» **REQUIREMENT**
Could you find every line in the records below that contains the word "axis" and copy it?

» **DATA EXTRACTS**
Start of Block

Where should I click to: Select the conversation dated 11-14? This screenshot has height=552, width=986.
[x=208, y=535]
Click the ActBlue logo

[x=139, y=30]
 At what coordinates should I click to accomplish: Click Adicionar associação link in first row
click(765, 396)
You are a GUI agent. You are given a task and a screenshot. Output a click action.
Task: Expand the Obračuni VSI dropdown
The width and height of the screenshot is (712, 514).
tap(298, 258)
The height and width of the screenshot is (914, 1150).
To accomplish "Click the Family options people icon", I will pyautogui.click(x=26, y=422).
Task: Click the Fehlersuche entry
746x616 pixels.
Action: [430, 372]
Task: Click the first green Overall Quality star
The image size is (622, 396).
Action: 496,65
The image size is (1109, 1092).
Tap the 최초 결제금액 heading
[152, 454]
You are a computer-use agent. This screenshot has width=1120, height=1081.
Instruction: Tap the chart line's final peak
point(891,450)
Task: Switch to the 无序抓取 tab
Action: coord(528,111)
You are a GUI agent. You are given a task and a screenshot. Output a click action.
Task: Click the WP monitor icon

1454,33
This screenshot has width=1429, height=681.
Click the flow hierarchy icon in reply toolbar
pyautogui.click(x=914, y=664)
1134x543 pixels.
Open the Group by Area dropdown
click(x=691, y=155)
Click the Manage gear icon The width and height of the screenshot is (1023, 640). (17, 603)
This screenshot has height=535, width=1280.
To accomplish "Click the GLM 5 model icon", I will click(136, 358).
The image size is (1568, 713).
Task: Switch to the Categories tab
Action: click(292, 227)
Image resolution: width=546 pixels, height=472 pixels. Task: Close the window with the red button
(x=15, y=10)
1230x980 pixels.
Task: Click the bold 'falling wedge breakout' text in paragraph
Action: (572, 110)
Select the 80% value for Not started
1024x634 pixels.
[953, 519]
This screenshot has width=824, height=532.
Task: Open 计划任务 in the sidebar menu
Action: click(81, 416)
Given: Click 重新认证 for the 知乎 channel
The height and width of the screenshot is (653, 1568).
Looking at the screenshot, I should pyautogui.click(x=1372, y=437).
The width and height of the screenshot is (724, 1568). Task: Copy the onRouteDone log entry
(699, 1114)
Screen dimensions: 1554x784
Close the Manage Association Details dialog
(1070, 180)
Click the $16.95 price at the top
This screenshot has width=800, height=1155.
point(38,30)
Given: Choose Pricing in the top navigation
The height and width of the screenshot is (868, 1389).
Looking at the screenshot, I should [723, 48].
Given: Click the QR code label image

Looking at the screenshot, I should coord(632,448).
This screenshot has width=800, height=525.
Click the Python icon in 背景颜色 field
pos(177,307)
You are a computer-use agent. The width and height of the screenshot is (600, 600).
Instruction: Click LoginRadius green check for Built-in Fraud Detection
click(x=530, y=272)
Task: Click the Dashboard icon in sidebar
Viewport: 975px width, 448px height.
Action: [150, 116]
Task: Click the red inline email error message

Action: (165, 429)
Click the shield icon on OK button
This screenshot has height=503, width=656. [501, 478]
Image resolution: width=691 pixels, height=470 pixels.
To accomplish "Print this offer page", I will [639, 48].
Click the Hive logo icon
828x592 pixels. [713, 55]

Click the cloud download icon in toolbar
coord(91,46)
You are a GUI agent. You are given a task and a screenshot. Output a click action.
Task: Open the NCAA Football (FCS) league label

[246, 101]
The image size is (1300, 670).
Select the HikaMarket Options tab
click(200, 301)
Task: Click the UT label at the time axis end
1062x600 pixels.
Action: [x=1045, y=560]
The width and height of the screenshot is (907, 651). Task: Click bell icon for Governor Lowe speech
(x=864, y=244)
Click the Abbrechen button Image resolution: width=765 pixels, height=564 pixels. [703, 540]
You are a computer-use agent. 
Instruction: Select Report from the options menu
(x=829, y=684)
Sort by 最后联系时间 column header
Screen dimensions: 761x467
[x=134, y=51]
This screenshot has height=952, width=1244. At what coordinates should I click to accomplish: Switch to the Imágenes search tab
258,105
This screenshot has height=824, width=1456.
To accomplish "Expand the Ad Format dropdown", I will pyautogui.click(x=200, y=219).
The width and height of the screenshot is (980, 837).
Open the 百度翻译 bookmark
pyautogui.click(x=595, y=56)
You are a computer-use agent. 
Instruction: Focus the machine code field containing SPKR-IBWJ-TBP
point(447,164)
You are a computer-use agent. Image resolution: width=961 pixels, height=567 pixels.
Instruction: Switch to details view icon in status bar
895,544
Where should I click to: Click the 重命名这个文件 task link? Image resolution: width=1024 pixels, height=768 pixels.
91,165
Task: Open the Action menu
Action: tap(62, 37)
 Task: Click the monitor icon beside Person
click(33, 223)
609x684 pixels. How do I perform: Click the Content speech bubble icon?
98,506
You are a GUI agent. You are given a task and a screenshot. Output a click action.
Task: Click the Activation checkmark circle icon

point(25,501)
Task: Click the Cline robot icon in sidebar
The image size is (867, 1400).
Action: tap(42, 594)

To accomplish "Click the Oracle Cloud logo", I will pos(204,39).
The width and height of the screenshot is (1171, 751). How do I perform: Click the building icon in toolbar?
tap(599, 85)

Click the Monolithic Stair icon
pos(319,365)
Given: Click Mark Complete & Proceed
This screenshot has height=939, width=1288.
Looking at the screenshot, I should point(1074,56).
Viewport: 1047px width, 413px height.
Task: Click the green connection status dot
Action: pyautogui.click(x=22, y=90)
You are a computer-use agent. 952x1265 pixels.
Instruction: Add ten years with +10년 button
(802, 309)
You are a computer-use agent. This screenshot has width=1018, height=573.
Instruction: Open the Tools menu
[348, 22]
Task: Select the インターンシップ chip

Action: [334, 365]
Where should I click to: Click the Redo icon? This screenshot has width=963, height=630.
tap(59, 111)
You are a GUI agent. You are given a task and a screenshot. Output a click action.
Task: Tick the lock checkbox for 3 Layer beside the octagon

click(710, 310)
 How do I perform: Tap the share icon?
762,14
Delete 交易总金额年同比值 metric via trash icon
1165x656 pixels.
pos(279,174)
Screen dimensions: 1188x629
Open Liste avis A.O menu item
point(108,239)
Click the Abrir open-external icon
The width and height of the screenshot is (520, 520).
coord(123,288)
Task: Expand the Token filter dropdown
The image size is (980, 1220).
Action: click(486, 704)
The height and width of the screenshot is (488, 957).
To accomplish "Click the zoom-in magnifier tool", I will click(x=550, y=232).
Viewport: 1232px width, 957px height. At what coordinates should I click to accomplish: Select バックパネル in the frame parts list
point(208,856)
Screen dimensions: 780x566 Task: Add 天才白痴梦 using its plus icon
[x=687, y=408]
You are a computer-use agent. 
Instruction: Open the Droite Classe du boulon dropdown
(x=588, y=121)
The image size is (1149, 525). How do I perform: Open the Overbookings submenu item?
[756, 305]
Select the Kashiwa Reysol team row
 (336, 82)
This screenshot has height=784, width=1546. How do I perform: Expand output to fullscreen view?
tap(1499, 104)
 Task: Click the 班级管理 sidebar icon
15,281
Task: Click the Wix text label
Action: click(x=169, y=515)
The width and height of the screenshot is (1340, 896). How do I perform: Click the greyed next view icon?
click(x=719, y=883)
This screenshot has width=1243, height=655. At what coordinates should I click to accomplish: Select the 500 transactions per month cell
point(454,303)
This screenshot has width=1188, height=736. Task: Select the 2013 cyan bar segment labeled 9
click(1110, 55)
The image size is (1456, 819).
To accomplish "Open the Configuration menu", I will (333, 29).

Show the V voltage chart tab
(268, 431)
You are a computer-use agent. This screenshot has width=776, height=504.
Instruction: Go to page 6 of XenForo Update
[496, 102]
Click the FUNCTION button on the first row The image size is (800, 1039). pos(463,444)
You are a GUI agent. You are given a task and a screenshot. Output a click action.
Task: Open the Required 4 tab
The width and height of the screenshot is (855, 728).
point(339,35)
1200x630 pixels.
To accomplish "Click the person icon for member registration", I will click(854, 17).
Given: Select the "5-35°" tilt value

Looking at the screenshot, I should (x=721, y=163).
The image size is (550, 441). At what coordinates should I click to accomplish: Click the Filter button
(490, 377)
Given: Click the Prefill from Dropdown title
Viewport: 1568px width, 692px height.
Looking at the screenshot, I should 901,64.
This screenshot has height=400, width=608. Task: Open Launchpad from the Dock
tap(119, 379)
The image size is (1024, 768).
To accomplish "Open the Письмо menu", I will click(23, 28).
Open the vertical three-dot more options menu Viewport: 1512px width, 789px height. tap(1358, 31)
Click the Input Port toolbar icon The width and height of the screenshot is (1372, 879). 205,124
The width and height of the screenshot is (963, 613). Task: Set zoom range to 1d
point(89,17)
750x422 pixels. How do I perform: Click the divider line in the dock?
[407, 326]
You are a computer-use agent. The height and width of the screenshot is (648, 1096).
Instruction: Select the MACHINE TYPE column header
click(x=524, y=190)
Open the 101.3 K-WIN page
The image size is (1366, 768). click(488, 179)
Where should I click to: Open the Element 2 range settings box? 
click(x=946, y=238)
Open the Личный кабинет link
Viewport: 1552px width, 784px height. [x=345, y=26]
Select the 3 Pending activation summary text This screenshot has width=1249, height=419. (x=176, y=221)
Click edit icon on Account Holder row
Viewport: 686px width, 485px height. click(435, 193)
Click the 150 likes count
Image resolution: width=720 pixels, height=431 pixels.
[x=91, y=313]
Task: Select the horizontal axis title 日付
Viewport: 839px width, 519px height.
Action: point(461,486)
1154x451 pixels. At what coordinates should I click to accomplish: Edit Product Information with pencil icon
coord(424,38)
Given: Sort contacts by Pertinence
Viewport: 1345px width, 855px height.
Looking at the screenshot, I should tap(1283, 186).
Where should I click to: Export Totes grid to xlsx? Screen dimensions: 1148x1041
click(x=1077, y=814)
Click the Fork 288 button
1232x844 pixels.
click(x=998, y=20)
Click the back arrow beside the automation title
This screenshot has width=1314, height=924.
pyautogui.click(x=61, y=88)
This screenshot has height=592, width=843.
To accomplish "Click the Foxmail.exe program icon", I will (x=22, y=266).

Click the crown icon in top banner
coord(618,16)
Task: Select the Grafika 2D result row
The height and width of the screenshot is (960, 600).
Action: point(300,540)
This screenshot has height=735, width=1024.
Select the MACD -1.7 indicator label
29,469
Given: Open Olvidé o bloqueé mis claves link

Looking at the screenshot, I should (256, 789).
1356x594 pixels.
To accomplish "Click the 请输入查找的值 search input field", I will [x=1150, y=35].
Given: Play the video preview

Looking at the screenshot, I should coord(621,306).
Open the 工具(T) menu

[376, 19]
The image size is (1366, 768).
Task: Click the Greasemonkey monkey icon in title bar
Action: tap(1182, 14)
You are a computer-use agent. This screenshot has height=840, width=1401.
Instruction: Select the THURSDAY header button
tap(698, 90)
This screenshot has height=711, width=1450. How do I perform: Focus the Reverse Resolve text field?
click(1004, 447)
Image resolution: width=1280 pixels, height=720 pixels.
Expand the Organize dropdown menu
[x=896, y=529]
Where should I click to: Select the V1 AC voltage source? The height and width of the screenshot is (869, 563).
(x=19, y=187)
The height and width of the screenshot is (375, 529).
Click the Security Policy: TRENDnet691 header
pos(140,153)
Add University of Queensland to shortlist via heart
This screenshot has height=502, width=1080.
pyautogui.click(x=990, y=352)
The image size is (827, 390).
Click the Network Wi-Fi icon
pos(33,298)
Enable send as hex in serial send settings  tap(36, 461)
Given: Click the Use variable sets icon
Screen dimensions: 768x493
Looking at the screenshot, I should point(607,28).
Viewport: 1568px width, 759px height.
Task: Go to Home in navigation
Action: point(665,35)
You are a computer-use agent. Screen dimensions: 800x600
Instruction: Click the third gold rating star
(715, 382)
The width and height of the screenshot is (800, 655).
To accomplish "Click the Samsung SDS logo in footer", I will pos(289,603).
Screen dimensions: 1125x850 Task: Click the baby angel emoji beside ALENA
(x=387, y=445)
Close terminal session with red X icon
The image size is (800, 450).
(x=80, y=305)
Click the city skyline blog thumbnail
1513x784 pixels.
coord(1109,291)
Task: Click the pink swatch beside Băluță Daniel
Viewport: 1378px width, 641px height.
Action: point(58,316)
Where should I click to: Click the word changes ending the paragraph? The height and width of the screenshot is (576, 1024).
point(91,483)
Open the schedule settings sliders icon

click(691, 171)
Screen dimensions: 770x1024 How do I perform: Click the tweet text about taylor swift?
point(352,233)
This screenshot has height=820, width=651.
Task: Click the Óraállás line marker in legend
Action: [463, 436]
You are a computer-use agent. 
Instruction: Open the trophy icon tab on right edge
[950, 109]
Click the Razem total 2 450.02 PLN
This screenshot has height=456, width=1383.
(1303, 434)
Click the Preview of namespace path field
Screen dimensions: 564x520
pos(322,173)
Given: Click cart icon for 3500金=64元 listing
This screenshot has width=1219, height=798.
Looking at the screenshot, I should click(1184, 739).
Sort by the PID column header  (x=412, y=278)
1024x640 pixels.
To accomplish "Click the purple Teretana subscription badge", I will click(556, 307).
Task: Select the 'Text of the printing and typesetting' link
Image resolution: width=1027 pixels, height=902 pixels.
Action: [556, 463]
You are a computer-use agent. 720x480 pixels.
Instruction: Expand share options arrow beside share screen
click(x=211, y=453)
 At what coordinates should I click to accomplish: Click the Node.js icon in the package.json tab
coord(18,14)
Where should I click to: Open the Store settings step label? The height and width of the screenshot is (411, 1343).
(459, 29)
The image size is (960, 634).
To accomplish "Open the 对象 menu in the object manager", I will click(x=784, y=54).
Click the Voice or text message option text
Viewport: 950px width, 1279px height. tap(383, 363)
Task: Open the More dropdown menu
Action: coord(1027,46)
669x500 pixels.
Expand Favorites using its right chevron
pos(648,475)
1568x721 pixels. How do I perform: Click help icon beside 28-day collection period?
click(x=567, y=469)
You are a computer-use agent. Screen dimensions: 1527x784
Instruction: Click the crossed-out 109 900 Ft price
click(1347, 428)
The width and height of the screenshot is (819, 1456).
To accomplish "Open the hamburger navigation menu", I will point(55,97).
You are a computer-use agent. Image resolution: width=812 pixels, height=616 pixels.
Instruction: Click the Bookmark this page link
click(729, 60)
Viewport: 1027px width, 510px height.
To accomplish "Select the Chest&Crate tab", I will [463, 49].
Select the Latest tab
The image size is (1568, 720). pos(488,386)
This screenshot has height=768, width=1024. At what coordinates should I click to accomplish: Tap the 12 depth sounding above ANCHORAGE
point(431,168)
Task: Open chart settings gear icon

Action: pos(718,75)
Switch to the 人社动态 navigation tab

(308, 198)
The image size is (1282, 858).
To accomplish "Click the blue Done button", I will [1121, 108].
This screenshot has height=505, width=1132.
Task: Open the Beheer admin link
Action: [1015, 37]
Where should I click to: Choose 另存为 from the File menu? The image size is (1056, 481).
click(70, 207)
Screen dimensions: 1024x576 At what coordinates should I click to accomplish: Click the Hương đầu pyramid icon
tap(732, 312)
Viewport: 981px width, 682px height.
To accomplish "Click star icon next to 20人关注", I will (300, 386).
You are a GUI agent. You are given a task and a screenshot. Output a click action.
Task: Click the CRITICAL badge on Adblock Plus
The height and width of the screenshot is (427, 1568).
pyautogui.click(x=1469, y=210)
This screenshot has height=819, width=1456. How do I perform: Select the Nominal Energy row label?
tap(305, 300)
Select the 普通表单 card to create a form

End of Block

» **ANSWER BELOW**
Task: Click the UT label at the time axis end
Task: Select the horizontal axis title 日付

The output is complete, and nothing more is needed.